EXERCISE INSTRUCTIONS:
The entries are to be given back verbatim; no picture is to be copied.

= Beginning of Section =

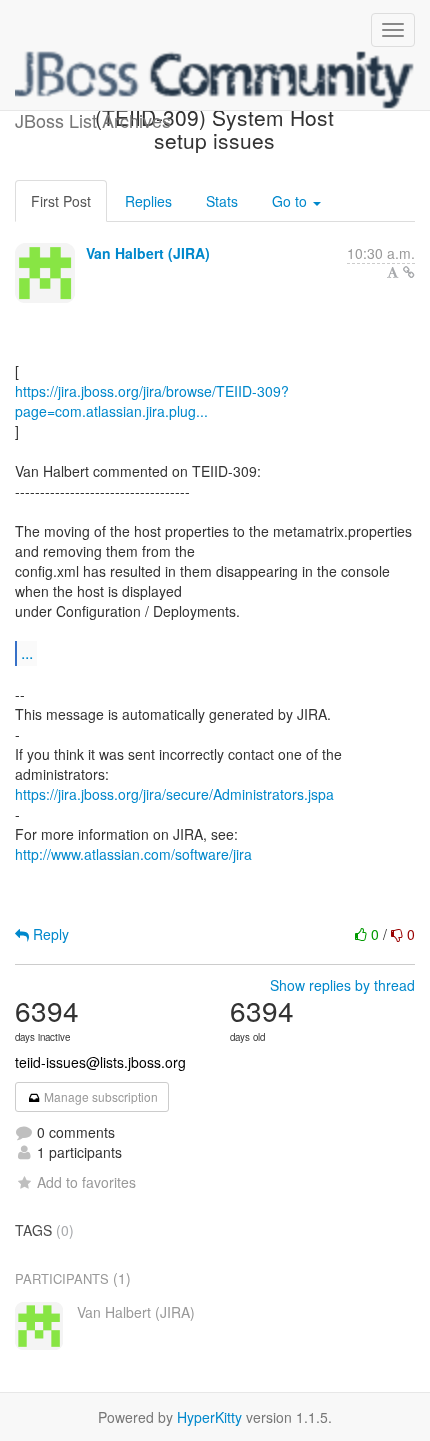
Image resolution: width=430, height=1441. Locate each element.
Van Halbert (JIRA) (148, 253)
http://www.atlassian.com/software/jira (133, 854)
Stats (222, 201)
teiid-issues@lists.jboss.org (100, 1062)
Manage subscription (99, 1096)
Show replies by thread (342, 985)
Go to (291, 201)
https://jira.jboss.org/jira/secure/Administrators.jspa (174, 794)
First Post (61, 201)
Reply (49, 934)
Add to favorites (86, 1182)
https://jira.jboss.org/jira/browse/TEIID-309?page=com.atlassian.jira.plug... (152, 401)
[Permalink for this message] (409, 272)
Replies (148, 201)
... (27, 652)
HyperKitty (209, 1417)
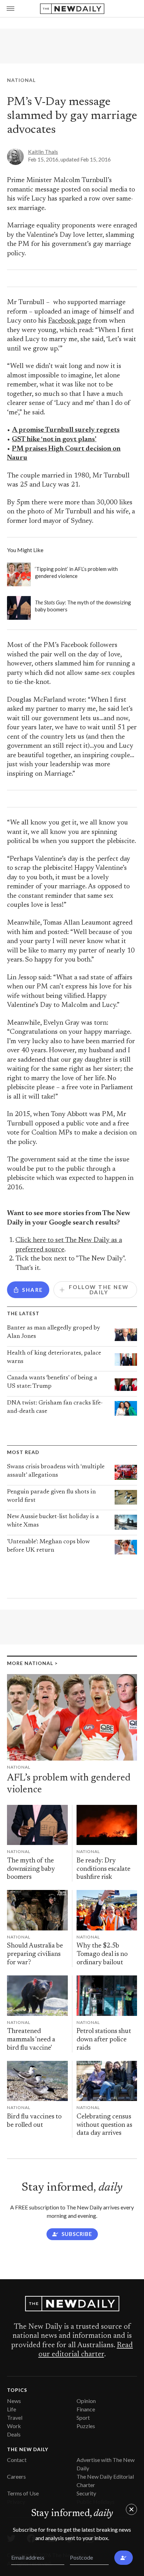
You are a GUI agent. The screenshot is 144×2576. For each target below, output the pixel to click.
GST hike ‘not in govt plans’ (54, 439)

= End of Section =

RESPONSE:
Image resolution: width=430, height=1441. Locate each element.
Van Halbert (JIRA) (148, 253)
http://www.atlassian.com/software/jira (133, 854)
Stats (222, 201)
teiid-issues@lists.jboss.org (100, 1062)
Manage subscription (99, 1096)
Show replies by thread (342, 985)
Go to (291, 201)
https://jira.jboss.org/jira/secure/Administrators.jspa (174, 794)
First Post (61, 201)
Reply (49, 934)
Add to favorites (86, 1182)
https://jira.jboss.org/jira/browse/TEIID-309?page=com.atlassian.jira.plug... (152, 401)
[Permalink for this message] (409, 272)
Replies (148, 201)
... (27, 652)
HyperKitty (209, 1417)
You are a GUI agent. The screenshot is 144×2576. For each target below, output the pixel to click.
GST hike ‘not in govt plans’ (54, 439)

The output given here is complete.